#### [Artykuł]
Ustalenia prokuratury

Potworne obrażenia pasażerów żółtego renault. Trzykrotnie przekroczyli dozwoloną prędkość?

2023-07-18 8:09

Prokuratura przedstawiła wstępne wyniki sekcji zwłok czterech młodych mężczyzn, którzy zginęli w wypadku na moście Dębnickim. Przyczyną ich zgonu były obrażenia wielonarządowe, w tym głowy i kręgosłupa. Śledczy nie dysponują jeszcze wynikami badań toksykologicznych. Nie wiadomo więc, czy kierowca żółtego renault był pod wpływem substancji odurzających. Nagrania monitoringu potwierdzają, że sportowy samochód prowadzony przez Patryka P. przejechał przez skrzyżowanie na czerwonym świetle i znacząco przekroczył dozwoloną prędkość.

Potworne obrażenia pasażerów żółtego renault. Śledczy podali przyczynę zgonu

Szef Prokuratury Okręgowej w Krakowie prok. Rafał Babiński przedstawił wstępne ustalenia śledczych w sprawie wypadku śmiertelnego na moście Dębnickim. Zginęło w nim czterech młodych mężczyzn w wieku od 20 do 24 lat. Przyczyną zgonu Patryka, Aleksandra, Michała i Marcina były obrażenia wielonarządowe, głównie głowy i kręgosłupa. Prokuratura potwierdziła, że w momencie wypadku sportową "meganką" kierował syn celebrytki Sylwii Peretti. Śledczy nie dysponują jeszcze wynikami badań toksykologicznych, stąd na razie nie wiadomo, czy kierowca znajdował się pod wpływem substancji odurzających.

Sportowa "meganka" trzykrotnie przekroczyła dozwoloną prędkość? Wstępne ustalenia prokuratury

Prokuratura prowadzi śledztwo dotyczące umyślnego naruszenia zasad bezpieczeństwa w ruchu lądowym i nieumyślnego spowodowania wypadku przez Patryka P. Zapis monitoringu potwierdza, że prowadzone przez 24-latka żółte renault bezpośrednio przed wypadkiem łamało przepisy ruchu drogowego, w tym te dotyczące ograniczenia prędkości.

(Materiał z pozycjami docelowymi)
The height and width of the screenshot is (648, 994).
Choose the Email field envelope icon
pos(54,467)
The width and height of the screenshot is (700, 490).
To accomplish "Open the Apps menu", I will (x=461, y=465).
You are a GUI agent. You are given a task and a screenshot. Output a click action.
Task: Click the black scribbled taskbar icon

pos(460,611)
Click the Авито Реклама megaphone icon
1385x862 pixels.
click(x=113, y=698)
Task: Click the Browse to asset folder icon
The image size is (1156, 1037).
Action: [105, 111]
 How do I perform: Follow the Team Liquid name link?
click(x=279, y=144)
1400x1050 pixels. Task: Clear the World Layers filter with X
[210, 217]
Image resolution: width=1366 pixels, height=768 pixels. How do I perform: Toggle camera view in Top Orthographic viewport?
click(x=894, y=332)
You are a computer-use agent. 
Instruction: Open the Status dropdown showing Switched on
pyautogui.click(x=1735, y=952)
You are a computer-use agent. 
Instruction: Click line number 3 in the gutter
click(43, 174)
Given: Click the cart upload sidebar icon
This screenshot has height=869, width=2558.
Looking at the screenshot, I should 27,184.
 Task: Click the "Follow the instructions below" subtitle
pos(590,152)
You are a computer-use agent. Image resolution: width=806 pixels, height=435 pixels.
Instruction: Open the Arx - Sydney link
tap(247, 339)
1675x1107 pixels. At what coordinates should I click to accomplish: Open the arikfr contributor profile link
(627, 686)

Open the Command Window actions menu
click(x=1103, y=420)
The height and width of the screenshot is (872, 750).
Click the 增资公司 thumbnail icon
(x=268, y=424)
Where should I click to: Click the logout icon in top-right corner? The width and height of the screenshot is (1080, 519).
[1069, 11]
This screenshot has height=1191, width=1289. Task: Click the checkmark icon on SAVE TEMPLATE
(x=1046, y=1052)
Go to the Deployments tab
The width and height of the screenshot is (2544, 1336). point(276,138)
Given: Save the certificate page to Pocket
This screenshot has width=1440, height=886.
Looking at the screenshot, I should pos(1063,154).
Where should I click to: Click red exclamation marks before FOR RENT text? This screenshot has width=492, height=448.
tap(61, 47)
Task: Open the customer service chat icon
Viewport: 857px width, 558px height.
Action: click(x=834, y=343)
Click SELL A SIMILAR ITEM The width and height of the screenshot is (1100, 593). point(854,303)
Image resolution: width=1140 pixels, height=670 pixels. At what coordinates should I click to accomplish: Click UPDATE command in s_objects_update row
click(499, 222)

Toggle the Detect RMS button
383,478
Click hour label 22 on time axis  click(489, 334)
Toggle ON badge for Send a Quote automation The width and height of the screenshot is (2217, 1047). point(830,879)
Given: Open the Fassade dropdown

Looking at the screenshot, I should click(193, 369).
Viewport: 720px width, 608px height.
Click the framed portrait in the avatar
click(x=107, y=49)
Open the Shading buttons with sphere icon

#### [Cel ćwiczenia]
Proszę odpowiedzieć na pytania na podstawie artykułu o wypadku na moście Dębnickim.
1. Kto przedstawił wstępne ustalenia śledczych w sprawie wypadku?
2. W jakim wieku byli mężczyźni, którzy zginęli w wypadku?
3. Czego dotyczy śledztwo prowadzone przez prokuraturę?

#### [Oczekiwany wynik]
1. Szef Prokuratury Okręgowej w Krakowie prok. Rafał Babiński.
2. Od 20 do 24 lat.
3. Umyślnego naruszenia zasad bezpieczeństwa w ruchu lądowym i nieumyślnego spowodowania wypadku przez Patryka P.